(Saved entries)
..............................

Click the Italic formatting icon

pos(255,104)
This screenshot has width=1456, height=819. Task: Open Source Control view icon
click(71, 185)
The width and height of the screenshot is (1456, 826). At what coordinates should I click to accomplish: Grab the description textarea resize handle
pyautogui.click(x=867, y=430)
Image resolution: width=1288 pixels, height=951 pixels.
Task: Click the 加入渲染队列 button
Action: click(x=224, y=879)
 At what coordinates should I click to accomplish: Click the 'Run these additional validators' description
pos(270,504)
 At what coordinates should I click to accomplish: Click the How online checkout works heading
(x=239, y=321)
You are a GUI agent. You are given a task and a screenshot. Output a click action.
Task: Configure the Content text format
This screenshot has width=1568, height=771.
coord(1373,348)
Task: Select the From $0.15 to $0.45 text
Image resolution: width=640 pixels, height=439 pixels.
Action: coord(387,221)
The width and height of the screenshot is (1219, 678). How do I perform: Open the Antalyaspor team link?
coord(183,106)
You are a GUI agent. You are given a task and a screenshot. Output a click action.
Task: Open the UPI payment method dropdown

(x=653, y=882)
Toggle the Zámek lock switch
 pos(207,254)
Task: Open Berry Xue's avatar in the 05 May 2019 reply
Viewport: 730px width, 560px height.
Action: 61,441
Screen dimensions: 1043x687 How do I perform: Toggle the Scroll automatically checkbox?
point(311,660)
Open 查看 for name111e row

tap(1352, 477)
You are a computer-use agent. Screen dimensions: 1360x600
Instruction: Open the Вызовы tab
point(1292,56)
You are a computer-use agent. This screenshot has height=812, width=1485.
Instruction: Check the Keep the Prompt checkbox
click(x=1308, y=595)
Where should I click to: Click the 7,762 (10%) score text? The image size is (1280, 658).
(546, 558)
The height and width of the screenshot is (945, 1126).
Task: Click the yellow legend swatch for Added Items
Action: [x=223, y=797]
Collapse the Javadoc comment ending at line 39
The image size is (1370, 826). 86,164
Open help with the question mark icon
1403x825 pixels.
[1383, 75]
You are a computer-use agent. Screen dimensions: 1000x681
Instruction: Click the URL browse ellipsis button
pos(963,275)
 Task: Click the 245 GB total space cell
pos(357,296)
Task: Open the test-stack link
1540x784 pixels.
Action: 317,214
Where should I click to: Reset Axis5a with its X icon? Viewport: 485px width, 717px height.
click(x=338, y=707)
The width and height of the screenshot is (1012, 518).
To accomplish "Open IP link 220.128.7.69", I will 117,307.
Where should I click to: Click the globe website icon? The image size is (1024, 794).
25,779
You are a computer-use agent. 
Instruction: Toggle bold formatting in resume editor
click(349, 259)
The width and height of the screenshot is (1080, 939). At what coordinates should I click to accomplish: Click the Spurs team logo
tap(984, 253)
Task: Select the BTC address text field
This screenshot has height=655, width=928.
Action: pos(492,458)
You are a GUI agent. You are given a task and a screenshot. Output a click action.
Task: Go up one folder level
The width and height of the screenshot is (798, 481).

..............................

#### The task:
Please render every line of the saved entries above as a numbered list, leaving out any blank lines.

#### Answer in full:
1. Click the Italic formatting icon
2. pos(255,104)
3. This screenshot has width=1456, height=819. Task: Open Source Control view icon
4. click(71, 185)
5. The width and height of the screenshot is (1456, 826). At what coordinates should I click to accomplish: Grab the description textarea resize handle
6. pyautogui.click(x=867, y=430)
7. Image resolution: width=1288 pixels, height=951 pixels.
8. Task: Click the 加入渲染队列 button
9. Action: click(x=224, y=879)
10.  At what coordinates should I click to accomplish: Click the 'Run these additional validators' description
11. pos(270,504)
12.  At what coordinates should I click to accomplish: Click the How online checkout works heading
13. (x=239, y=321)
14. You are a GUI agent. You are given a task and a screenshot. Output a click action.
15. Task: Configure the Content text format
16. This screenshot has width=1568, height=771.
17. coord(1373,348)
18. Task: Select the From $0.15 to $0.45 text
19. Image resolution: width=640 pixels, height=439 pixels.
20. Action: coord(387,221)
21. The width and height of the screenshot is (1219, 678). How do I perform: Open the Antalyaspor team link?
22. coord(183,106)
23. You are a GUI agent. You are given a task and a screenshot. Output a click action.
24. Task: Open the UPI payment method dropdown
25. (x=653, y=882)
26. Toggle the Zámek lock switch
27.  pos(207,254)
28. Task: Open Berry Xue's avatar in the 05 May 2019 reply
29. Viewport: 730px width, 560px height.
30. Action: 61,441
31. Screen dimensions: 1043x687 How do I perform: Toggle the Scroll automatically checkbox?
32. point(311,660)
33. Open 查看 for name111e row
34. tap(1352, 477)
35. You are a computer-use agent. Screen dimensions: 1360x600
36. Instruction: Open the Вызовы tab
37. point(1292,56)
38. You are a computer-use agent. This screenshot has height=812, width=1485.
39. Instruction: Check the Keep the Prompt checkbox
40. click(x=1308, y=595)
41. Where should I click to: Click the 7,762 (10%) score text? The image size is (1280, 658).
42. (546, 558)
43. The height and width of the screenshot is (945, 1126).
44. Task: Click the yellow legend swatch for Added Items
45. Action: [x=223, y=797]
46. Collapse the Javadoc comment ending at line 39
47. The image size is (1370, 826). 86,164
48. Open help with the question mark icon
49. 1403x825 pixels.
50. [1383, 75]
51. You are a computer-use agent. Screen dimensions: 1000x681
52. Instruction: Click the URL browse ellipsis button
53. pos(963,275)
54.  Task: Click the 245 GB total space cell
55. pos(357,296)
56. Task: Open the test-stack link
57. 1540x784 pixels.
58. Action: 317,214
59. Where should I click to: Reset Axis5a with its X icon? Viewport: 485px width, 717px height.
60. click(x=338, y=707)
61. The width and height of the screenshot is (1012, 518).
62. To accomplish "Open IP link 220.128.7.69", I will 117,307.
63. Where should I click to: Click the globe website icon? The image size is (1024, 794).
64. 25,779
65. You are a computer-use agent. 
66. Instruction: Toggle bold formatting in resume editor
67. click(349, 259)
68. The width and height of the screenshot is (1080, 939). At what coordinates should I click to accomplish: Click the Spurs team logo
69. tap(984, 253)
70. Task: Select the BTC address text field
71. This screenshot has height=655, width=928.
72. Action: pos(492,458)
73. You are a GUI agent. You are given a task and a screenshot. Output a click action.
74. Task: Go up one folder level
75. The width and height of the screenshot is (798, 481).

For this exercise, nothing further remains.